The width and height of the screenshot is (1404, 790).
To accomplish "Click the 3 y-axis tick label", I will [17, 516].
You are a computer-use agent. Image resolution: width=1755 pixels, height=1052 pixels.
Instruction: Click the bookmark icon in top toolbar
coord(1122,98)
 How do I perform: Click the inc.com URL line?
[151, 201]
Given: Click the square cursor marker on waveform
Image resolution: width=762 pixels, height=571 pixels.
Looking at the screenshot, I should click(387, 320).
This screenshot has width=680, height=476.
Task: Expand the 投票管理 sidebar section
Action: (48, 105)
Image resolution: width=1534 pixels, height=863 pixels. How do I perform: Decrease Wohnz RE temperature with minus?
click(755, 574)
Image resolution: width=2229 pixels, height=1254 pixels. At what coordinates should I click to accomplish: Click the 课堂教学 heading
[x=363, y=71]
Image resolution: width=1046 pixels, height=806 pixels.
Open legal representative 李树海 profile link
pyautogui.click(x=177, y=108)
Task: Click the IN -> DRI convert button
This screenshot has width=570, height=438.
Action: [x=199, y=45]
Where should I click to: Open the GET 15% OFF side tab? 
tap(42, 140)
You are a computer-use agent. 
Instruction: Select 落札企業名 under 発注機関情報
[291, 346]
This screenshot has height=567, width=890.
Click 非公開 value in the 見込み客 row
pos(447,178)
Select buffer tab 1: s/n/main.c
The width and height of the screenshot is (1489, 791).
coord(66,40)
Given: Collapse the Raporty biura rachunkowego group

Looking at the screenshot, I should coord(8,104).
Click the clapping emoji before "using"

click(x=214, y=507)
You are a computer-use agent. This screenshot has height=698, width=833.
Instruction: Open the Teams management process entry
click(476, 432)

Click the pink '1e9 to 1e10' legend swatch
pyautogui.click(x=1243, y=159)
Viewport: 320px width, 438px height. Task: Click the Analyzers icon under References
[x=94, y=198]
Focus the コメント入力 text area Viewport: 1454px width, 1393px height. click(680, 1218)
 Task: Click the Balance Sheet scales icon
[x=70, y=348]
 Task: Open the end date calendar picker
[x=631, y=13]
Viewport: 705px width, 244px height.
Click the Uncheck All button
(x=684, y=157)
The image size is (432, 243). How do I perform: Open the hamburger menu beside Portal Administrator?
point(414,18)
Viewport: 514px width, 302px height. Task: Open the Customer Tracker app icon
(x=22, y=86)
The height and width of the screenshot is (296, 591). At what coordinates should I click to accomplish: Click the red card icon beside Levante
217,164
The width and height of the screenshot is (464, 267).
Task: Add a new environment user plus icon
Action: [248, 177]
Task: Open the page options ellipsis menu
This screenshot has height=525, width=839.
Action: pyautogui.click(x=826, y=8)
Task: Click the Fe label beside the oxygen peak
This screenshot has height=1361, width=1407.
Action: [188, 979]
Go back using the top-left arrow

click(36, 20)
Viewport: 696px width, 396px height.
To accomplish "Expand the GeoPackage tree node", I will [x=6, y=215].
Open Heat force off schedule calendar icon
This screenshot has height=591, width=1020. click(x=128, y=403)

=-=-=-=-=

→ **Given task**: Return the listing above verbatim, line for line, with no alterations.

→ **Problem solution**:
The width and height of the screenshot is (1404, 790).
To accomplish "Click the 3 y-axis tick label", I will [17, 516].
You are a computer-use agent. Image resolution: width=1755 pixels, height=1052 pixels.
Instruction: Click the bookmark icon in top toolbar
coord(1122,98)
 How do I perform: Click the inc.com URL line?
[151, 201]
Given: Click the square cursor marker on waveform
Image resolution: width=762 pixels, height=571 pixels.
Looking at the screenshot, I should click(387, 320).
This screenshot has width=680, height=476.
Task: Expand the 投票管理 sidebar section
Action: (48, 105)
Image resolution: width=1534 pixels, height=863 pixels. How do I perform: Decrease Wohnz RE temperature with minus?
click(755, 574)
Image resolution: width=2229 pixels, height=1254 pixels. At what coordinates should I click to accomplish: Click the 课堂教学 heading
[x=363, y=71]
Image resolution: width=1046 pixels, height=806 pixels.
Open legal representative 李树海 profile link
pyautogui.click(x=177, y=108)
Task: Click the IN -> DRI convert button
This screenshot has width=570, height=438.
Action: [x=199, y=45]
Where should I click to: Open the GET 15% OFF side tab? 
tap(42, 140)
You are a computer-use agent. 
Instruction: Select 落札企業名 under 発注機関情報
[291, 346]
This screenshot has height=567, width=890.
Click 非公開 value in the 見込み客 row
pos(447,178)
Select buffer tab 1: s/n/main.c
The width and height of the screenshot is (1489, 791).
coord(66,40)
Given: Collapse the Raporty biura rachunkowego group

Looking at the screenshot, I should coord(8,104).
Click the clapping emoji before "using"

click(x=214, y=507)
You are a computer-use agent. This screenshot has height=698, width=833.
Instruction: Open the Teams management process entry
click(476, 432)

Click the pink '1e9 to 1e10' legend swatch
pyautogui.click(x=1243, y=159)
Viewport: 320px width, 438px height. Task: Click the Analyzers icon under References
[x=94, y=198]
Focus the コメント入力 text area Viewport: 1454px width, 1393px height. click(680, 1218)
 Task: Click the Balance Sheet scales icon
[x=70, y=348]
 Task: Open the end date calendar picker
[x=631, y=13]
Viewport: 705px width, 244px height.
Click the Uncheck All button
(x=684, y=157)
The image size is (432, 243). How do I perform: Open the hamburger menu beside Portal Administrator?
point(414,18)
Viewport: 514px width, 302px height. Task: Open the Customer Tracker app icon
(x=22, y=86)
The height and width of the screenshot is (296, 591). At what coordinates should I click to accomplish: Click the red card icon beside Levante
217,164
The width and height of the screenshot is (464, 267).
Task: Add a new environment user plus icon
Action: [248, 177]
Task: Open the page options ellipsis menu
This screenshot has height=525, width=839.
Action: pyautogui.click(x=826, y=8)
Task: Click the Fe label beside the oxygen peak
This screenshot has height=1361, width=1407.
Action: [188, 979]
Go back using the top-left arrow

click(36, 20)
Viewport: 696px width, 396px height.
To accomplish "Expand the GeoPackage tree node", I will [x=6, y=215].
Open Heat force off schedule calendar icon
This screenshot has height=591, width=1020. click(x=128, y=403)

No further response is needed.